##### Supplied records
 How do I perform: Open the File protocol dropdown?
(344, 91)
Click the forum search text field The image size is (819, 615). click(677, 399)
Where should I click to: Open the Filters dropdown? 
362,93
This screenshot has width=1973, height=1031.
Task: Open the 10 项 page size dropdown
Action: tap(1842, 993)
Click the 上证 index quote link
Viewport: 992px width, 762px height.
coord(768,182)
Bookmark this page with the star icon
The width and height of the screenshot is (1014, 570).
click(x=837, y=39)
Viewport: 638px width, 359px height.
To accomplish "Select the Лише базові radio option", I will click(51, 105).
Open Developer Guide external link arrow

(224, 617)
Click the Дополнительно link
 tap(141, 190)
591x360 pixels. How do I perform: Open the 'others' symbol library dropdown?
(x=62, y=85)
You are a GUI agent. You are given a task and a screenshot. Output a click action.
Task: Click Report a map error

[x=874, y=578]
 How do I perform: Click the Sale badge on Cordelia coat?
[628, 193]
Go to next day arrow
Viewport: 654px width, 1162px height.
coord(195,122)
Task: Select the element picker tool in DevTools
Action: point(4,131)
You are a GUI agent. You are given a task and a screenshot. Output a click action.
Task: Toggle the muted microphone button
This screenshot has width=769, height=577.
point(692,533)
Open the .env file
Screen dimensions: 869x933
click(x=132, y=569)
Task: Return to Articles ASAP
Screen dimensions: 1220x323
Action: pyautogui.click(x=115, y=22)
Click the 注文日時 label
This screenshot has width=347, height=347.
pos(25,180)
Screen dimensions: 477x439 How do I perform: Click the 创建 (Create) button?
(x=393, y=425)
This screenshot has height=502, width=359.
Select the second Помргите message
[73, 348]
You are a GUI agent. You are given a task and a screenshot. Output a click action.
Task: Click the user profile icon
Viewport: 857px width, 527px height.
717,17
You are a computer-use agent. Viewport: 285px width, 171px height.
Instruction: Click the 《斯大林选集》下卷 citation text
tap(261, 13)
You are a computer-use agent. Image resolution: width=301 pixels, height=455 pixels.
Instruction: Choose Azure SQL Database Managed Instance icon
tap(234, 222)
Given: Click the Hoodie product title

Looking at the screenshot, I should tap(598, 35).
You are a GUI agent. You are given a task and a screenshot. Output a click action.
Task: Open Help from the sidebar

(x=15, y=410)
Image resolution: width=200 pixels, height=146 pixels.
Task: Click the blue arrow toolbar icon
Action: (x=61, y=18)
##########
# Objective:
Format these records as a numbered list, leaving out the blank lines.

# Correct result:
1.  How do I perform: Open the File protocol dropdown?
2. (344, 91)
3. Click the forum search text field The image size is (819, 615). click(677, 399)
4. Where should I click to: Open the Filters dropdown? 
5. 362,93
6. This screenshot has width=1973, height=1031.
7. Task: Open the 10 项 page size dropdown
8. Action: tap(1842, 993)
9. Click the 上证 index quote link
10. Viewport: 992px width, 762px height.
11. coord(768,182)
12. Bookmark this page with the star icon
13. The width and height of the screenshot is (1014, 570).
14. click(x=837, y=39)
15. Viewport: 638px width, 359px height.
16. To accomplish "Select the Лише базові radio option", I will click(51, 105).
17. Open Developer Guide external link arrow
18. (224, 617)
19. Click the Дополнительно link
20.  tap(141, 190)
21. 591x360 pixels. How do I perform: Open the 'others' symbol library dropdown?
22. (x=62, y=85)
23. You are a GUI agent. You are given a task and a screenshot. Output a click action.
24. Task: Click Report a map error
25. [x=874, y=578]
26.  How do I perform: Click the Sale badge on Cordelia coat?
27. [628, 193]
28. Go to next day arrow
29. Viewport: 654px width, 1162px height.
30. coord(195,122)
31. Task: Select the element picker tool in DevTools
32. Action: point(4,131)
33. You are a GUI agent. You are given a task and a screenshot. Output a click action.
34. Task: Toggle the muted microphone button
35. This screenshot has width=769, height=577.
36. point(692,533)
37. Open the .env file
38. Screen dimensions: 869x933
39. click(x=132, y=569)
40. Task: Return to Articles ASAP
41. Screen dimensions: 1220x323
42. Action: pyautogui.click(x=115, y=22)
43. Click the 注文日時 label
44. This screenshot has width=347, height=347.
45. pos(25,180)
46. Screen dimensions: 477x439 How do I perform: Click the 创建 (Create) button?
47. (x=393, y=425)
48. This screenshot has height=502, width=359.
49. Select the second Помргите message
50. [73, 348]
51. You are a GUI agent. You are given a task and a screenshot. Output a click action.
52. Task: Click the user profile icon
53. Viewport: 857px width, 527px height.
54. 717,17
55. You are a computer-use agent. Viewport: 285px width, 171px height.
56. Instruction: Click the 《斯大林选集》下卷 citation text
57. tap(261, 13)
58. You are a computer-use agent. Image resolution: width=301 pixels, height=455 pixels.
59. Instruction: Choose Azure SQL Database Managed Instance icon
60. tap(234, 222)
61. Given: Click the Hoodie product title
62. Looking at the screenshot, I should tap(598, 35).
63. You are a GUI agent. You are given a task and a screenshot. Output a click action.
64. Task: Open Help from the sidebar
65. (x=15, y=410)
66. Image resolution: width=200 pixels, height=146 pixels.
67. Task: Click the blue arrow toolbar icon
68. Action: (x=61, y=18)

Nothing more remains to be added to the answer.